Tuesday, December 27, 2005

how come?

How come I dreaded today, and then enjoyed it? but how come you didn't hold my hand? or hug me like you promised? and how come it wasn't like the movies? how come I told my family it was akward? because it totally wasn't. except for the end, cuz goodbyes suck. But then how come I still don't know how I feel? how come sometimes all I want is for you to hold my hand, but when you are here, you don't?
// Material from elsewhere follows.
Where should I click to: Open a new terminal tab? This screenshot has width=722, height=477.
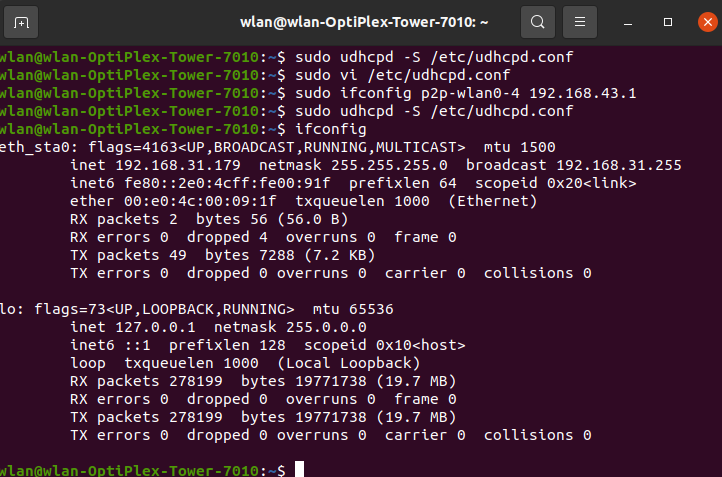pos(21,22)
And then when someone askes me, I don't want you to? how come you live so far away? and would things be different if you didn't? how come the silence is so comfortable, when all I want is for you to talk? and how come I want you to talk, when you have nothing to say? and for that matter, how come I don't talk? how come I loose all of my words when I am with you? how come I can't catch my breath? and how come I didn't say all the things I wanted to say? how come it has to be so complecated? how come we talk but nothing gets said? how come you aren't like the guys in all of the movies? how come you don't say the right thing? how come nothing makes sense to me anymore? how come everything goes against my plans? how come I don't have any plans? how come you don't throw stones at my window? or fly to my window? how come you don't take my hand and run away? how come you didn't buy my coffee or open my door? how come you didn't come to the door to pick me up? how come I'm scared of telling you everything that I want to say? how come I'm scared of you? how come you bite your nails? and how come you sat down on the bridge? how come you make too many awkward situations?
how come I have so many unanswered questions? and how come no one will answer them?